Sandro Mazzola, una delle stelle dell’Inter di Helenio Herrera, ha attraversato 3 generazioni di calcio essendo il figlio del grande Valentino, giocatore del mitico Torino schiantatosi sulla collina di Superga il 4 maggio 1949

Sandro Mazzola, una delle stelle dell’Inter di Helenio Herrera, ha attraversato 3 generazioni di calcio essendo il figlio del grande Valentino, giocatore del mitico Torino schiantatosi sulla collina di Superga il 4 maggio 1949. Ha visto il mondo del calcio cambiare radicalmente come si percepisce dai suoi ricordi: «Di mio padre ricordo poco a livello calcistico», ci racconta, «ma mi ricordo molto bene quando andavo al campo, da bimbo.
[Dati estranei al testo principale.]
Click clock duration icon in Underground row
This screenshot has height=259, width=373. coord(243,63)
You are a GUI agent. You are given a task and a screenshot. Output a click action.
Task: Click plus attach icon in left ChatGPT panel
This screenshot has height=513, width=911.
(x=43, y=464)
Sentivo l’odore dell’erba e poi non c’erano tanti tifosi come adesso. Non ricordo né striscioni né mai risse. Già ai tempi miei, invece, è cominciata un’era diversa soprattutto allo stadio e nelle curve». Per Mazzola il cambiamento radicale del calcio è avventuto con l’ingresso delle Tv nel mondo del pallone. «La fondamentale differenza l’hanno fatta le televisioni. Prima c’era solo calcio, oggi c’è più folklore, c’è più attenzione mediatica, una partita dura una settimana. E proprio le televisioni con i soldi freschi portati nel pallone hanno dato alle società la grande illusione che esistesse una gallina dalle uova d’oro. Invece abbiamo visto che il pozzo non era infinito. Ed ecco spiegato il crac dei bilanci». Con la sua Inter è stato un simbolo del calcio degli anni Sessanta. Era quella che veniva chiamata bandiera, una figura oggi quasi scomparsa, vittima di un calcio sostanzialmente diverso da quello di una volta. Eppure, lo stesso Mazzola non rimpiange questa figura un tempo mitica: «Sa che dico in fondo? Molto meglio che le bandiere non esistano più. Tutti rimpiangono i giocatori simbolo e poi come va a finire? Che quando diventi una bandiera e finisci di giocare ti mettono nell’armadio e ti cacciano solo per il giorno del tuo funerale. E se io non voglio entrarci nell’armadio? Purtroppo la figura di bandiera di una volta ha insegnato a tutti che non ne vale la pena, spesso. Oggi meglio che i giocatori cambino e facciano come meglio credano. Lasciamole stare le bandiere».